Per the NYT, the new Biden plan "has a more urgent tone than the winter pandemic strategy that Mr. Biden announced three weeks ago at the National Institutes of Health, just days after the new variant was discovered in South Africa." At the time, Biden promised that the 150MM Americans with private health insurance would be able to get reimbursed for at-home COVID tests starting in mid-January, and that his administration would improve access to booster shots and impose new testing requirements for international travelers.

Unfortunately for the president, even the NYT is criticizing Biden's last plan for relying too heavily on vaccination as its "central strategy."

But that plan — and Mr. Biden’s broader response to the Omicron variant — has drawn criticism from public health experts, who say the president has focused too heavily on vaccination as his central strategy.
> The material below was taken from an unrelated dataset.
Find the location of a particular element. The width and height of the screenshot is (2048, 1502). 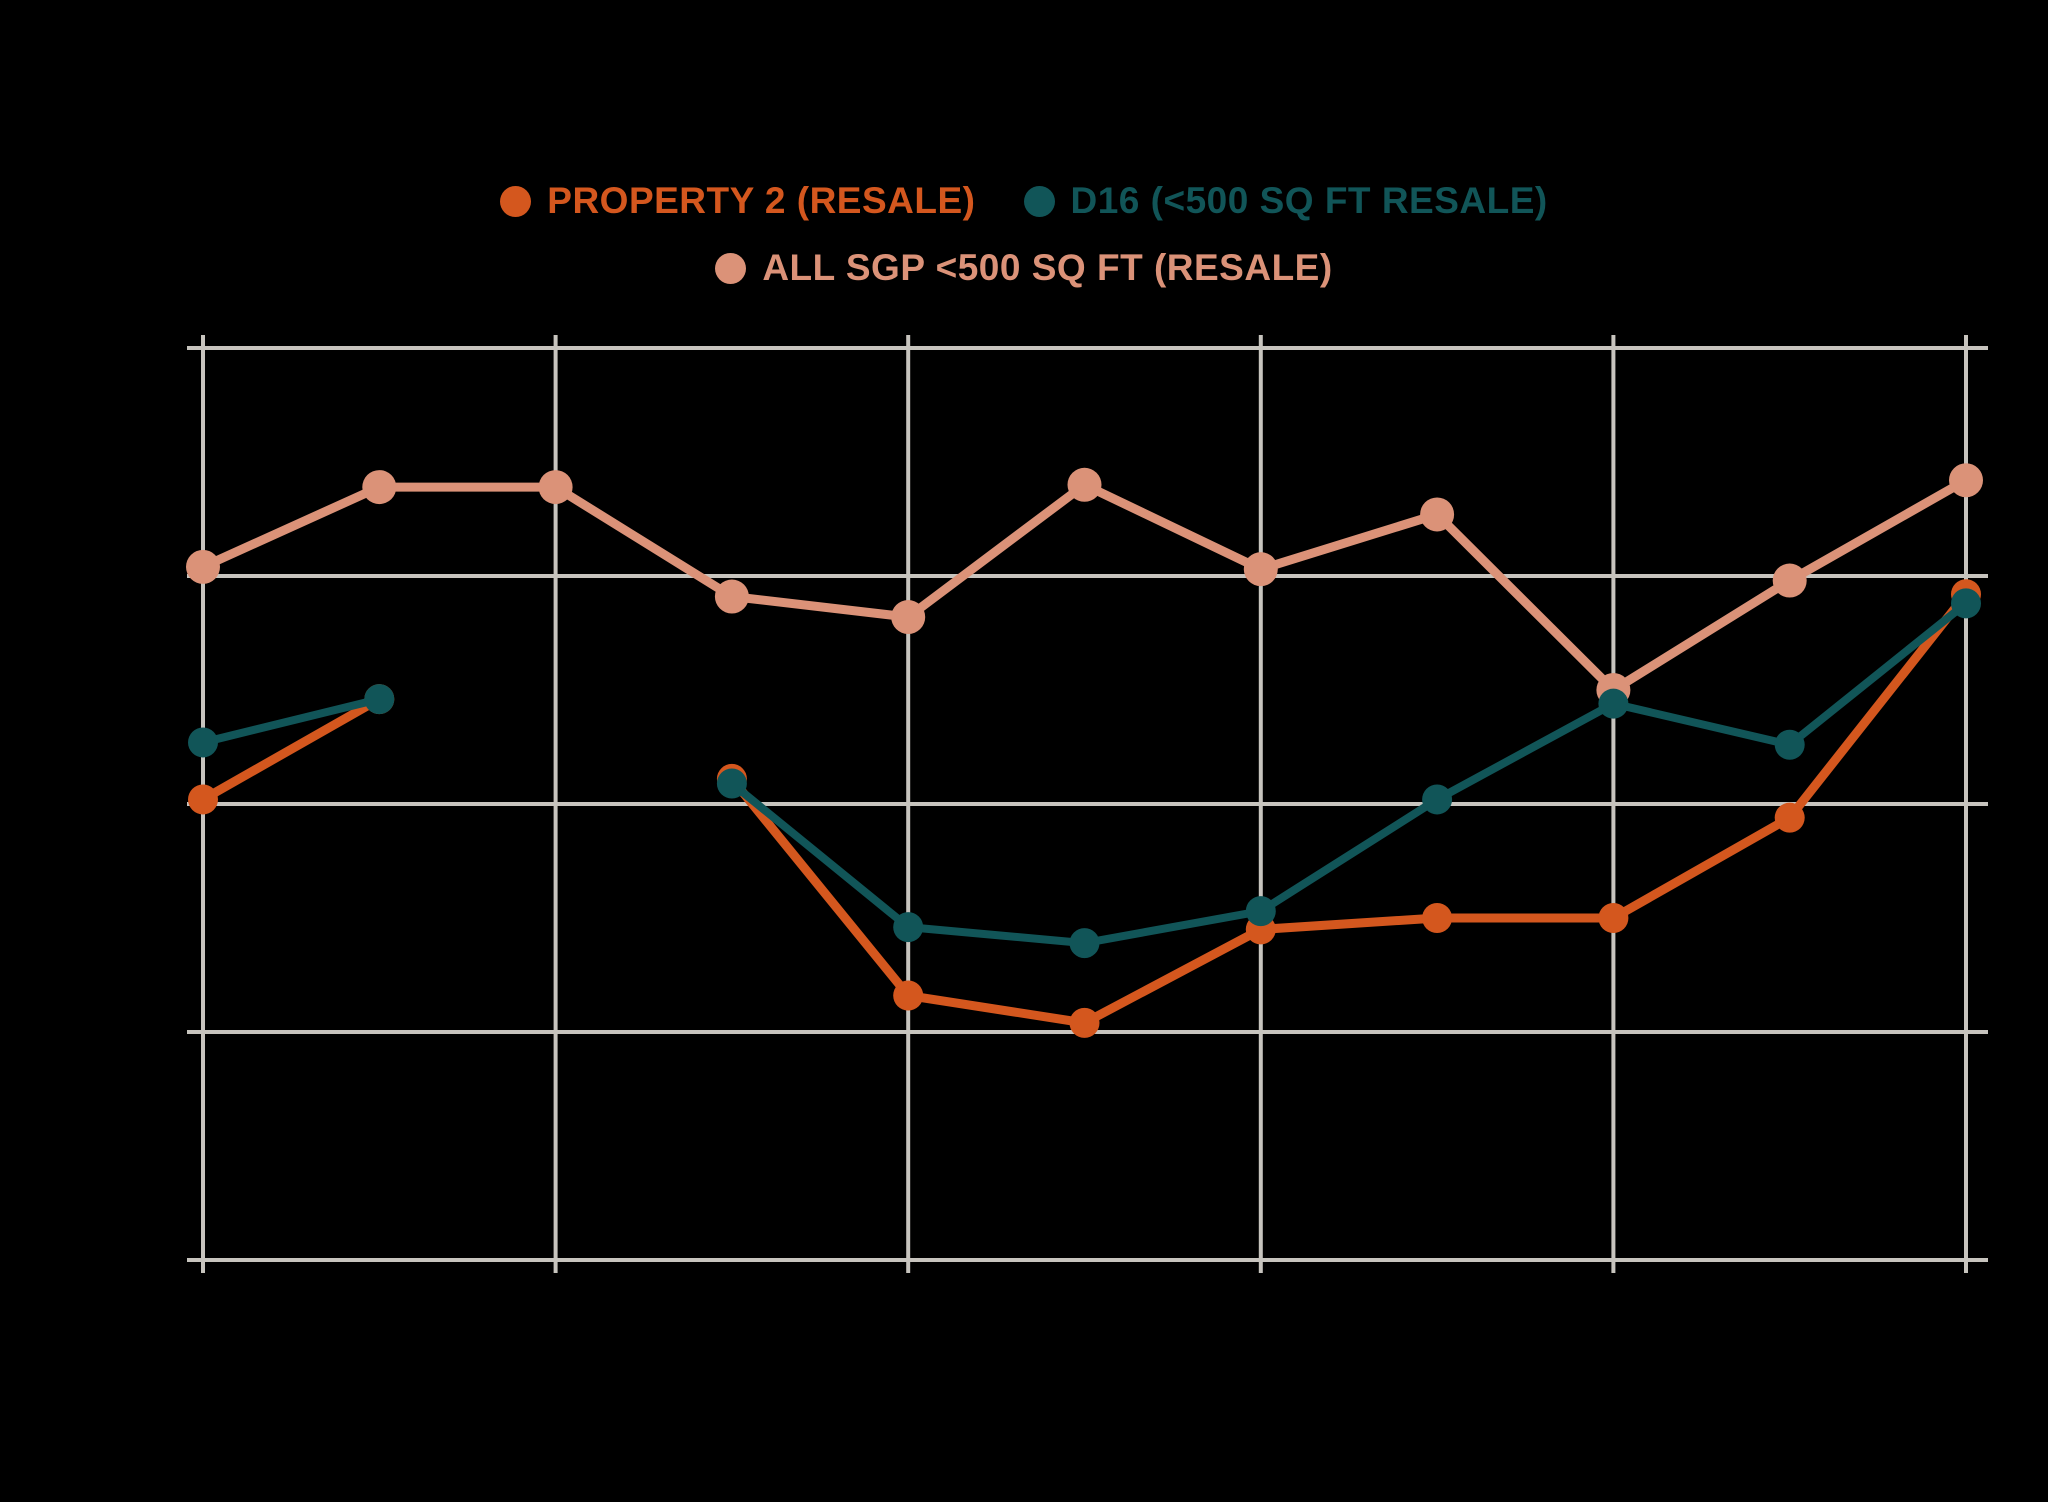

series-line-property2 is located at coordinates (291, 749).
Many have called on him to be more aggressive about testing as a means of slowing the variant’s spread — including possibly sending rapid tests to the homes of every American, free of charge.
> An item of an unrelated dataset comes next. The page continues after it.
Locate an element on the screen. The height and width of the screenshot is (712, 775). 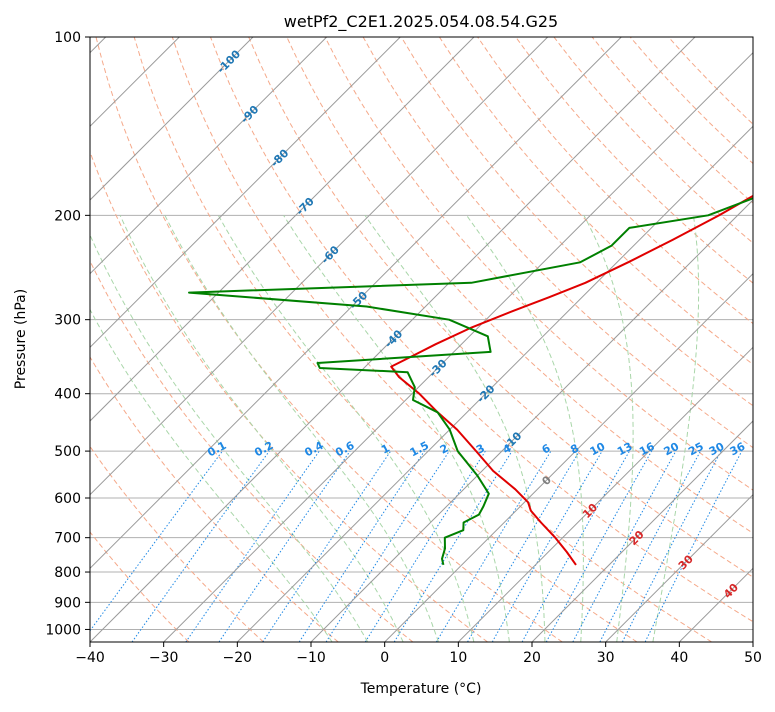
x-tick-label: −30 is located at coordinates (164, 658).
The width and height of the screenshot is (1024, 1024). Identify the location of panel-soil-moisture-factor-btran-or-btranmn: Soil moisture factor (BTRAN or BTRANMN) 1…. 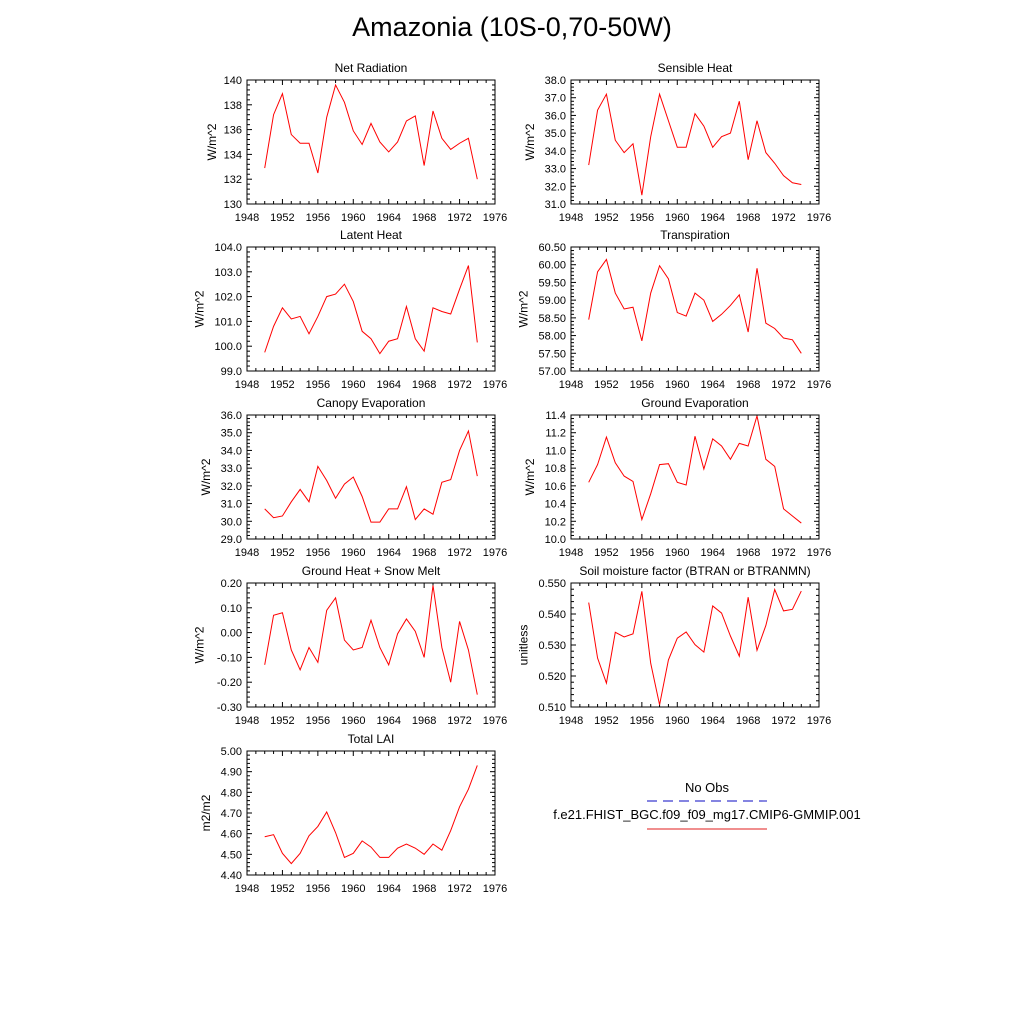
(674, 646).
Yesterday, the White House Press Secretary Jen Psaki insisted that lockdowns are no longer being considered as part of the federal response to the pandemic, and the Administration has stopped short of asking Americans to cancel holiday travel plans, which has elicited another round of warnings from the 'experts'. Some have warned that Biden is facing a "viral blizzard" that could be a major test for his presidency in the coming weeks.

The US also reported its first confirmed omicron related death overnight, identified only as an unvaccinated man in Texas.

But there's one issue the media hasn't really addressed: how come all the most heavily vaccinated states are also the ones seeing the biggest surge in cases and hospitalizations (which, also, have been less severe than the peak of last year's winter surge).